In partnership with Sahara Aalhad Centre for Residential Care and Rehabilitation, we ran a six-month pilot of WINGS in Pune, India, with technical support from the Alliance Harm Reduction Centre in Ukraine and Columbia University in the USA.
WINGS enables women to identify the violence they experience in their daily life and come up with personalised safety plans to minimise its impact in ways that work for them. WINGS also connects women to services for HIV testing and treatment as well as harm reduction services relating to drug-use.
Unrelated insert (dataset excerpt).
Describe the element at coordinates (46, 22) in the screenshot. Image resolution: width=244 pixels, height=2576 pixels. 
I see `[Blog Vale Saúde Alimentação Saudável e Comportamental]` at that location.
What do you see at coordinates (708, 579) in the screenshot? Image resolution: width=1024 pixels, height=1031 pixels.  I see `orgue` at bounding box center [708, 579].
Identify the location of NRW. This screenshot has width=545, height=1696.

For instance, one woman who participated in the programme was being forced to give all of the money she earned to her partner. He harassed her every day, sometimes physically, sometimes verbally. We asked her what she needed and she told us that by living with the man she was safer than she would have been on the streets but she wanted to save her money and have her partner be less physically violent towards her.
We carried out a mapping exercise to look at the nearest people she could turn to for help and support. We learnt she had neighbours who were worried about her because they could hear the chaos but felt unable to support her because she never asked for help. We encouraged her to make an arrangement with them so that if she made a sign, such as knocking on the wall twice, they would know she was in need of help.
We also asked her what the setting of her room was like and whether there was anywhere she could put her money where her partner wouldn’t find it. We put these tactics into a plan, which we reviewed every 30 days, and slowly things began to improve.
The beauty of the WINGS model is that it works with people at an individual level.
The women are speakers of their own lives. WINGS gives them the space to speak about what they have gone through and are going through, as well as what they want and need. This is very rare for programmes relating to women who use drugs.
It also means WINGS can be adapted for any group and for any country. The model has proved so successful we are hoping to support its implementation in Senegal, Myanmar, Viet Nam, Indonesia and Malaysia in the near future.
By naming the violence they are facing – for instance being permanently harassed by law enforcement – we’ve also seen how WINGS has helped women come together. Informal groups began forming during the pilot, and when such incidents happened women went to the police as a group and lodged their complaints together. WINGS helped them to unite and bring oneness to fight against violence.
The pilot has helped a small group of women in Pune. 50 began the pilot and, due to the transitory nature of some of these women’s lives, 38 finished it. We know the need is much greater and want to expand WINGS in Pune, including setting up a shelter for women who use drugs fleeing violence, and establish the model in Indian cities such as Calcutta and Delhi.
We hope more women will be helped by WINGS in the future – in India and beyond.
The WINGS pilot ran between December 2016 and May 2017 and was funded by the Alliance’s harm reduction programme.